In het artikelsgewijze deel van deze memorie worden deze onderwerpen toegelicht.

De regering ziet geen aanleiding voor bijzondere regels betreffende de behandeling van vorderingen van benadeelde partijen, zoals door de Raad voor de rechtspraak in zijn advies opgeworpen. Dergelijke vorderingen kunnen door de strafrechter worden behandeld, maar indien de behandeling van de vordering een onevenredige belasting van het strafgeding oplevert, kan de rechtbank de vordering in het geheel of ten dele niet ontvankelijk verklaren en de benadeelde partij naar de civiele rechter verwijzen. De door de Raad bepleitte «klapluikconstructie» zou in algemene zin moeten worden doordacht en daarmee ontstijgt een dergelijke voorziening de thans noodzakelijke regelingen ten behoeve van de berechting van het neerhalen van vlucht MH17.

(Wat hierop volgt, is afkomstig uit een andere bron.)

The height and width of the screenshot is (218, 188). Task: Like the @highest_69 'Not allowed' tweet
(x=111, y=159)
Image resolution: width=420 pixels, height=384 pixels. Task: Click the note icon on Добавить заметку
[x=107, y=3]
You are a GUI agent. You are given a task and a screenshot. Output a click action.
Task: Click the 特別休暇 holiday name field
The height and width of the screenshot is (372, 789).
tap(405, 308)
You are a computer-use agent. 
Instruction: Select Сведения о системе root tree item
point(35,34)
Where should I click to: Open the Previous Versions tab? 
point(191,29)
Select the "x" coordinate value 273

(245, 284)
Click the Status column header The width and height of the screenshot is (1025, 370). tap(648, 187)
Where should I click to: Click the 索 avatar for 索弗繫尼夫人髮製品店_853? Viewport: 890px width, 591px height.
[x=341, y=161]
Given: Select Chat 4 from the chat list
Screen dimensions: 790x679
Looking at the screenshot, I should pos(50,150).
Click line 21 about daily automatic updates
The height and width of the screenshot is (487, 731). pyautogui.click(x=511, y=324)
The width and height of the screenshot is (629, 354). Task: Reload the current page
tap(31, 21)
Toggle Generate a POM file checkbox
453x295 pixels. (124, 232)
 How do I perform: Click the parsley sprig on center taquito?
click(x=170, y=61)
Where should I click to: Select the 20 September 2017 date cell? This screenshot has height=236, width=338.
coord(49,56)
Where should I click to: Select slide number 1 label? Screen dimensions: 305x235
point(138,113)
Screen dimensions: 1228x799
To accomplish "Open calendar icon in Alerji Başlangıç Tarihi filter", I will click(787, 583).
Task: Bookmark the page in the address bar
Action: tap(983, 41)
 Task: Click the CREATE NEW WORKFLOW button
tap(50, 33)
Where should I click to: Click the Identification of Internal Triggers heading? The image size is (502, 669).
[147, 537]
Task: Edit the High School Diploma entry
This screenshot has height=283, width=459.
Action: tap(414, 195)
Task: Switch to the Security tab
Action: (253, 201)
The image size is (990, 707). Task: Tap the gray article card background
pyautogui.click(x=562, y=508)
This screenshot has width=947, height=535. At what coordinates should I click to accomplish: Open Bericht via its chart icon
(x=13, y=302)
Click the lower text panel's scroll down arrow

Dit geldt ook voor de door de Raad voor de rechtspraak voorgestelde uitbreiding van de bevoegdheden van «reservisten». De Raad constateert terecht dat vanwege de te verwachten omvang en duur van een MH17 proces er rechters beschikbaar zullen moeten zijn die de rechters uit de zittingscombinatie kunnen vervangen. Op grond van artikel 6, derde lid, van de Wet op de rechterlijke organisatie kan het bestuur van het gerecht «reserverechters» aanwijzen. Deze rechters kunnen, blijkens dit lid, bij de behandeling ter terechtzitting van die zaak aanwezig zijn, maar nemen aan het onderzoek in en de beraadslaging en beslissing over die zaak niet deel, tenzij zij op verzoek van de voorzitter van de meervoudige kamer in de plaats treden van een van de afwezige rechters. De Raad bepleit dat de reserverechters ook in toga aanwezig zijn op de terechtzitting en daar de bevoegdheid hebben om vragen te stellen en voorts kunnen deelnemen aan het debat in de raadkamer. Ook voor deze aanbeveling van de Raad geldt dat nadere doordenking noodzakelijk zou zijn. De Wet op de rechterlijke organisatie heeft immers als uitgangspunt dat de meervoudige kamer bestaat uit drie rechterlijke ambtenaren met rechtspraak belast. Het geven van bevoegdheden aan een vierde, reserverechter nog voordat van vervanging van een afwezige rechter sprake zou zijn, roept allerlei vragen op, zoals bijvoorbeeld of de vierde rechter kan worden gewraakt en of hij ook meebeslist in de raadkamer. Een dergelijke uitbreiding van bevoegdheden ontstijgt daarmee de thans noodzakelijke regelingen ten behoeve van de berechting van het neerhalen van vlucht MH17.

  • 5. 
    Financiële gevolgen en uitvoeringsgevolgen

De vervolging en berechting van het neerhalen van vlucht MH17 heeft wezenlijke uitvoeringsgevolgen en financiële gevolgen. Naar verwachting zullen verschillende officieren van justitie, rechters en advocaten en hun juridisch ondersteuners langdurig en intensief met de vervolging en berechting van de MH17-zaak bezig zijn. Voor het voeren van het proces zal nog een geschikte locatie moeten worden gevonden. De reguliere huisvesting van de rechtbank Den Haag is niet geschikt voor een proces van dit karakter en deze omvang, zoals de Raad voor de rechtspraak constateert in zijn advies. Dit hangt samen met het naar verwachting grote aantal procespartijen, waaronder waarschijnlijk veel nabestaanden, de infrastructuur voor de benodigde tolken en de grote belangstelling van (internationale) media en publiek. Ook de beveiliging van het proces zal nog veel maatregelen vergen, zowel fysiek als digitaal. Procesdeelnemers moeten in de gelegenheid zijn om het proces te kunnen volgen, zowel ter zitting als daarbuiten. Voor de media dient werkruimte aanwezig te zijn met de benodigde audiovisuele verbindingen. Tolken moeten worden ingezet voor de berechting van de verdachten en ten behoeve van de nabestaanden. Ook het mogelijk maken van een adequate en veilige videoverbinding ten behoeve van de berechting vergt nog veel praktische uitwerking en er zijn veel kosten mee gemoeid. Ten behoeve van de praktische uitwerking van al deze aspecten is een projectorganisatie ingericht, die zijn werkzaamheden inmiddels is begonnen.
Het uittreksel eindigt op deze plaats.